High Performance Linpack on Wand Quad + Ubuntu 12.04

Postby Wandboarder » Tue Nov 12, 2013 5:55 pm

I hope someone can help me with this :)

I am in the process of building a wandboard array but before the boards arrive I am trying to benchmark a single board with High Performance Linpack. I am running Ubuntu 12.04 LTS and I have installed openmpi v1.5 as well as libatlas-base-dev. I havent worried about optimizing the BLAS libraries as ill do this when I know it works. I will build ATLAS then.

The setup I largely followed can be found here: Mini HowTo: Linpack HPL on Raspberry Pi (look towards the bottom)

So first things first. I installed the required packages. I downloaded HPL-2.1 and copied the Make.UNKOWN file which I then edited as follows:

Code: Select all

#  -- High Performance Computing Linpack Benchmark (HPL)

DATA SHOWN
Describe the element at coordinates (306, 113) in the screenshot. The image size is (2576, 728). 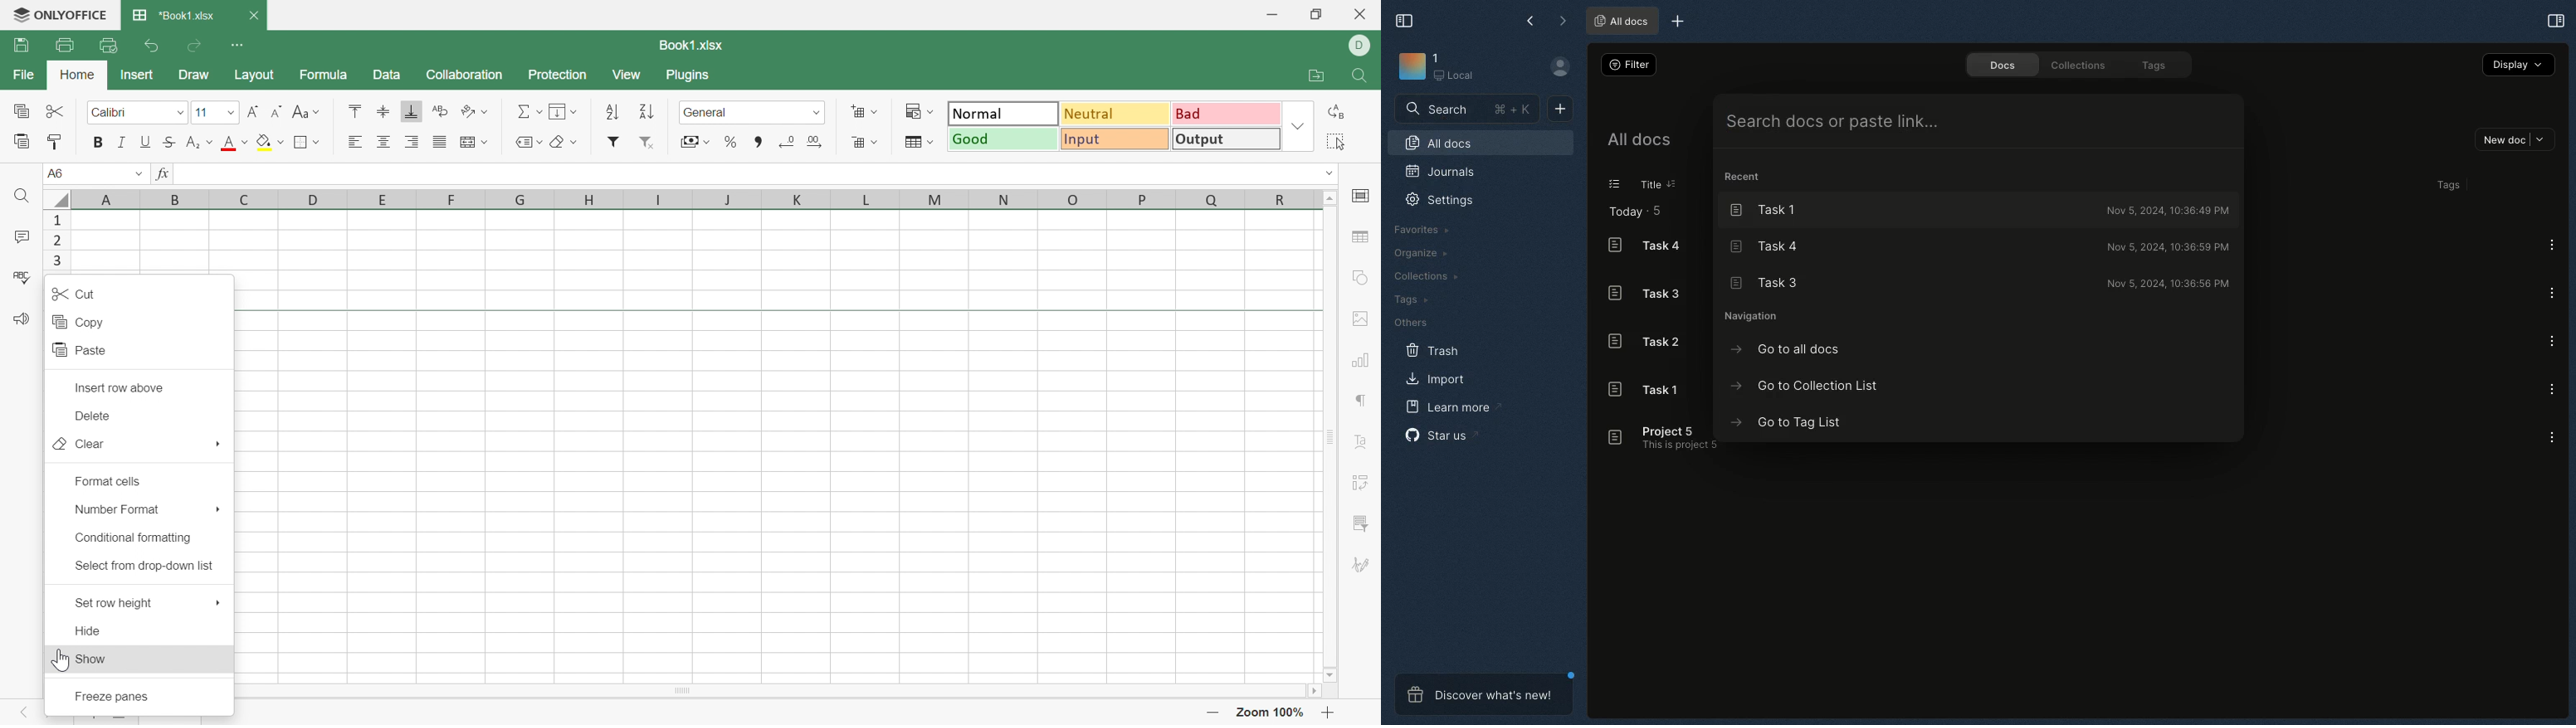
I see `Change case` at that location.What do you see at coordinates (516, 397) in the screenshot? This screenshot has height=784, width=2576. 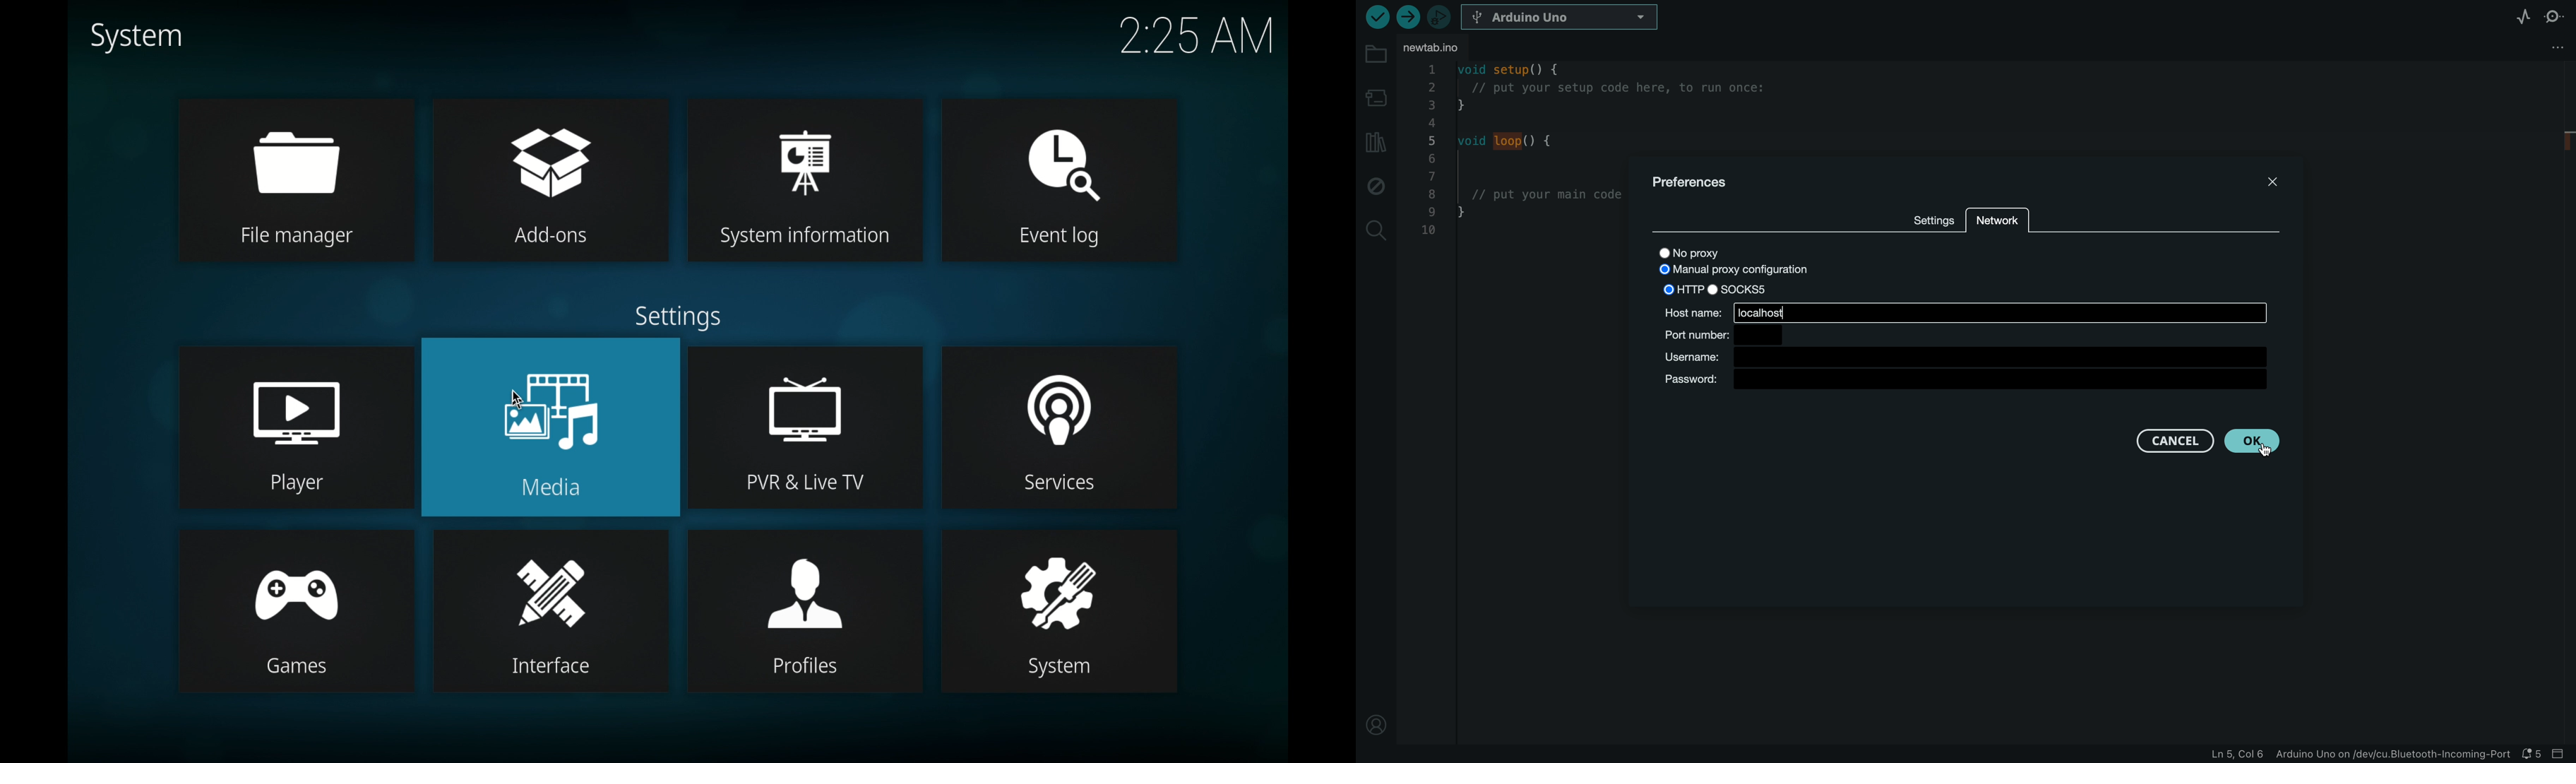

PROBLEM DESCRIPTION
Please rewrite the Linpack forum post starting with "High Performance Linpack on" and going on through "towards the bottom)", swapping in "Debian 7" wherever "Ubuntu 12.04" appears.

EXERCISE SOLUTION
High Performance Linpack on Wand Quad + Debian 7

Postby Wandboarder » Tue Nov 12, 2013 5:55 pm

I hope someone can help me with this :)

I am in the process of building a wandboard array but before the boards arrive I am trying to benchmark a single board with High Performance Linpack. I am running Debian 7 LTS and I have installed openmpi v1.5 as well as libatlas-base-dev. I havent worried about optimizing the BLAS libraries as ill do this when I know it works. I will build ATLAS then.

The setup I largely followed can be found here: Mini HowTo: Linpack HPL on Raspberry Pi (look towards the bottom)